-- What to do --
The required answer is every line of the data containing the word "agent".
::::::
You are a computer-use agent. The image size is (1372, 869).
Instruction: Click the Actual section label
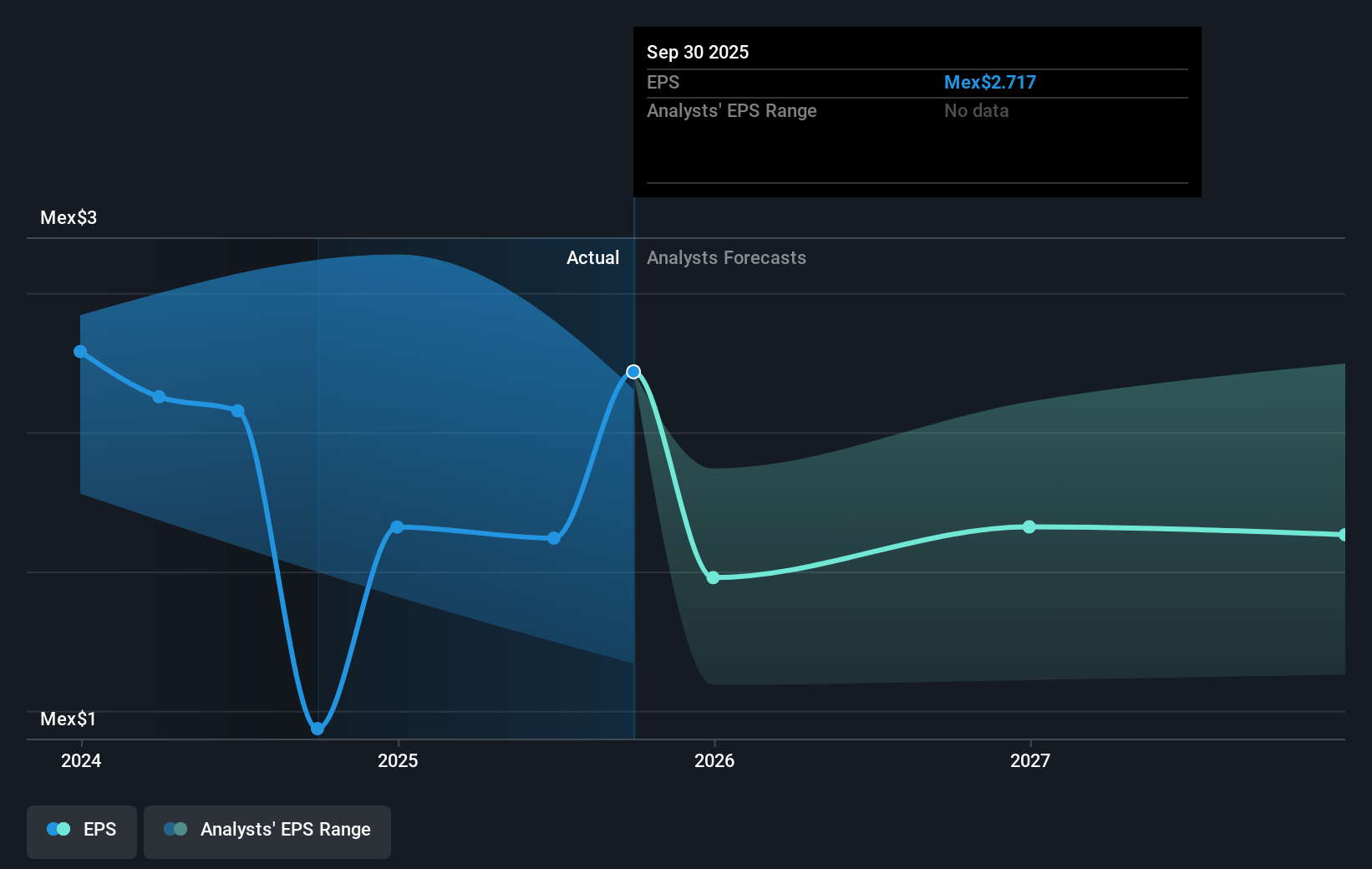pos(592,258)
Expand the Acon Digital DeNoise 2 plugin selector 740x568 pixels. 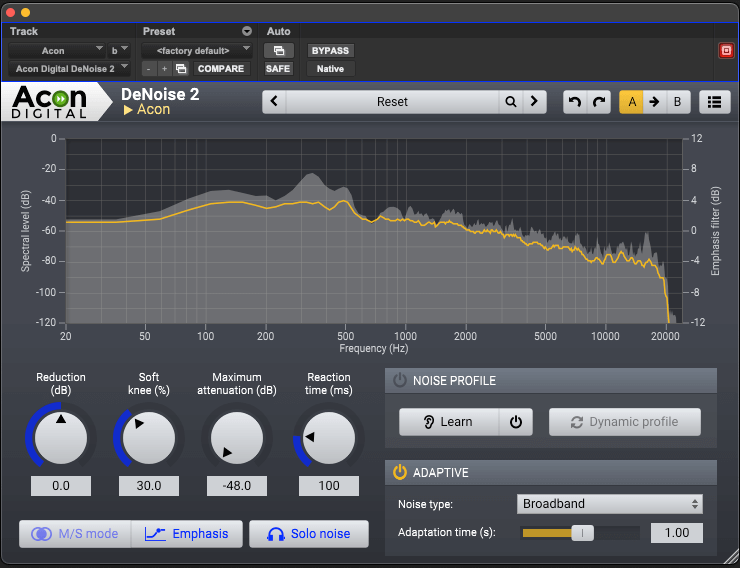coord(69,69)
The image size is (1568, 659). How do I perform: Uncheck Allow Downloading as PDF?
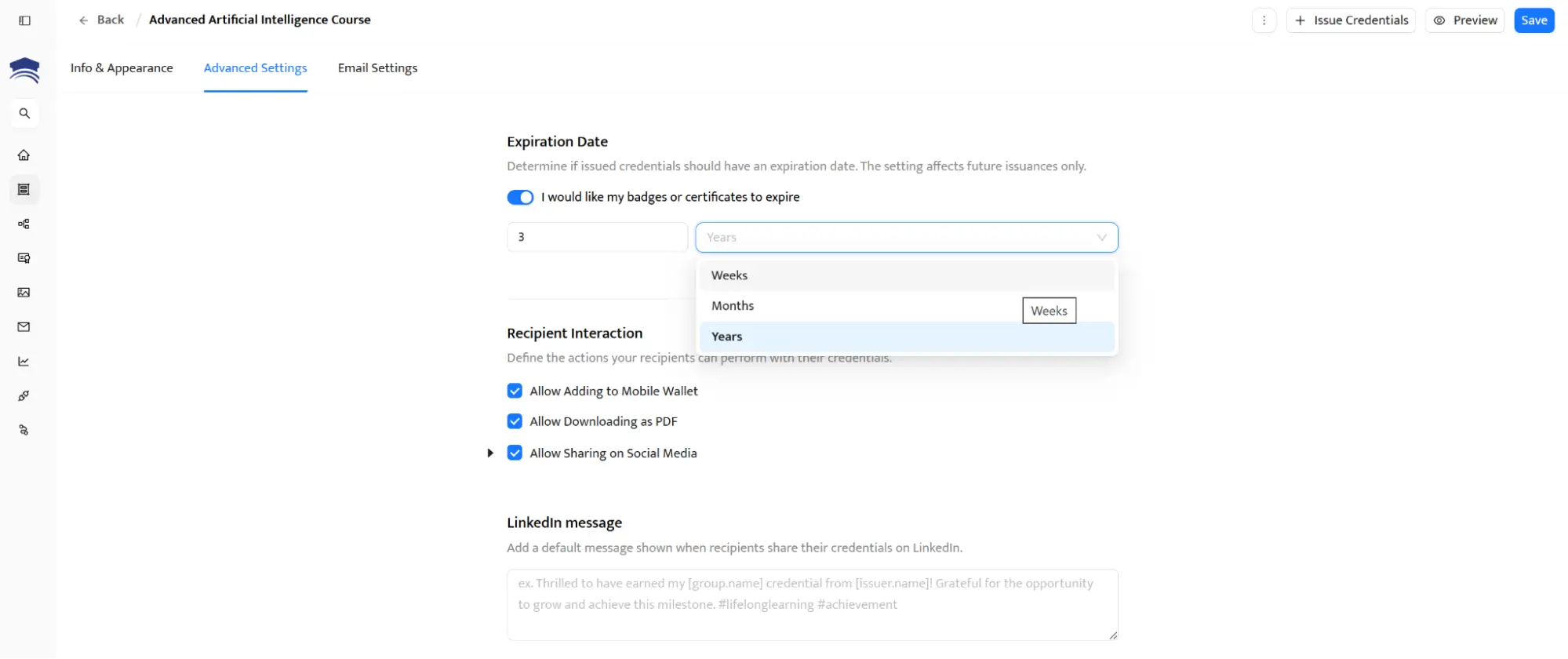[515, 421]
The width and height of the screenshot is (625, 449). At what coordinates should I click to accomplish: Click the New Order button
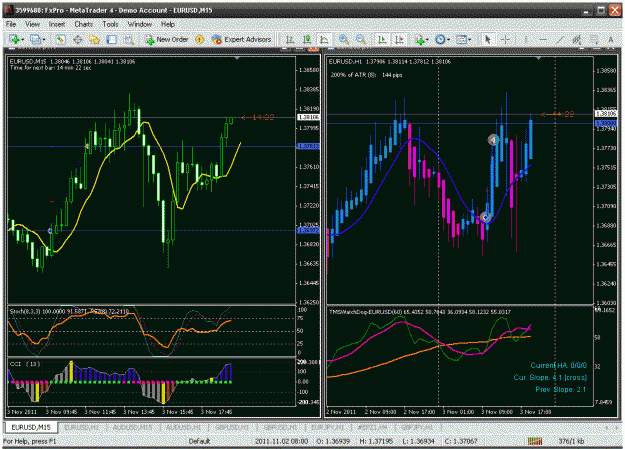(x=167, y=39)
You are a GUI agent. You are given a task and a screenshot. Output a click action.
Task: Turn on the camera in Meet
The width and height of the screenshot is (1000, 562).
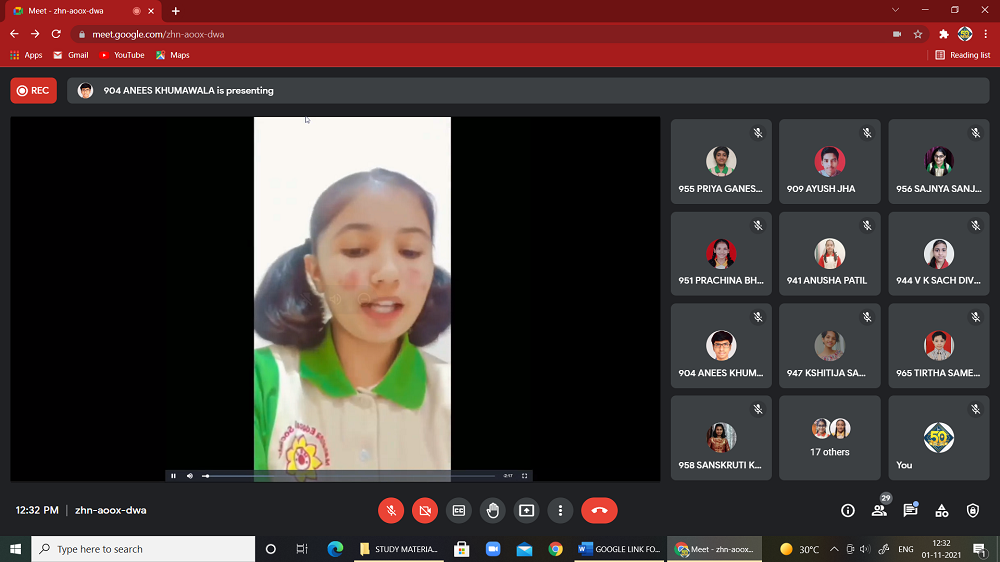tap(425, 510)
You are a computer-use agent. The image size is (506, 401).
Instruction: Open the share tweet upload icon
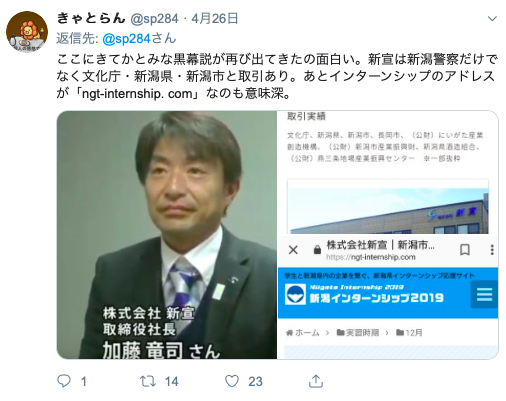click(x=316, y=381)
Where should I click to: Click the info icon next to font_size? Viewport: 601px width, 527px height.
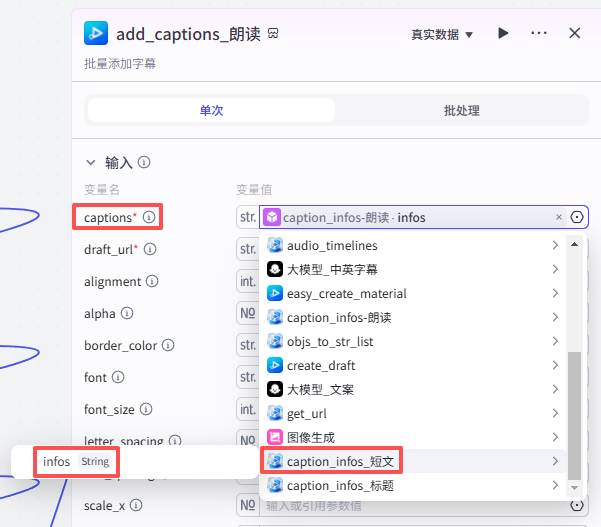tap(146, 410)
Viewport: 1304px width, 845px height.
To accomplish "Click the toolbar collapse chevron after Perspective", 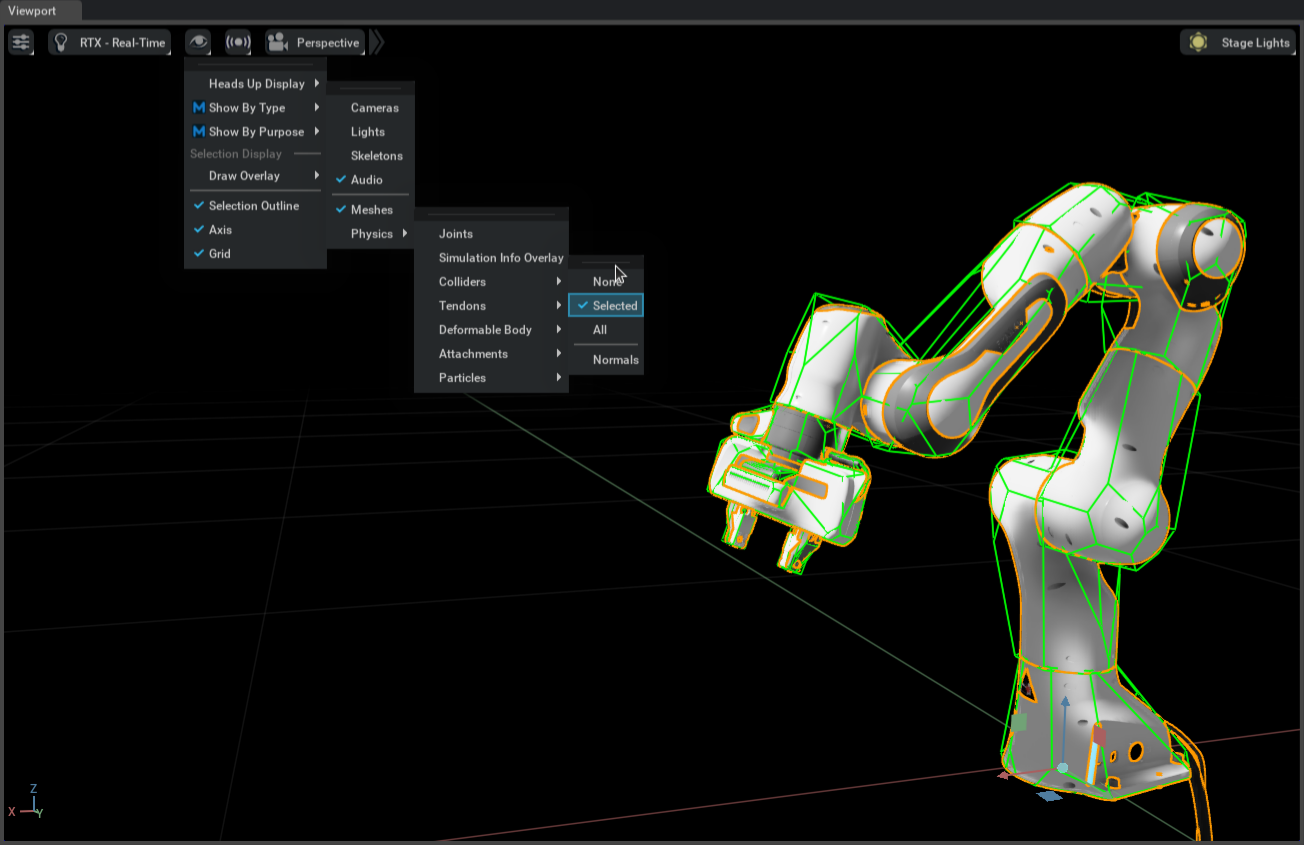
::::::
-- Response area --
You are a computer-use agent. The image size is (1372, 869).
You are a GUI agent. You are given a task and a screenshot. Output a click action.
You are a computer-use agent. The image size is (506, 401).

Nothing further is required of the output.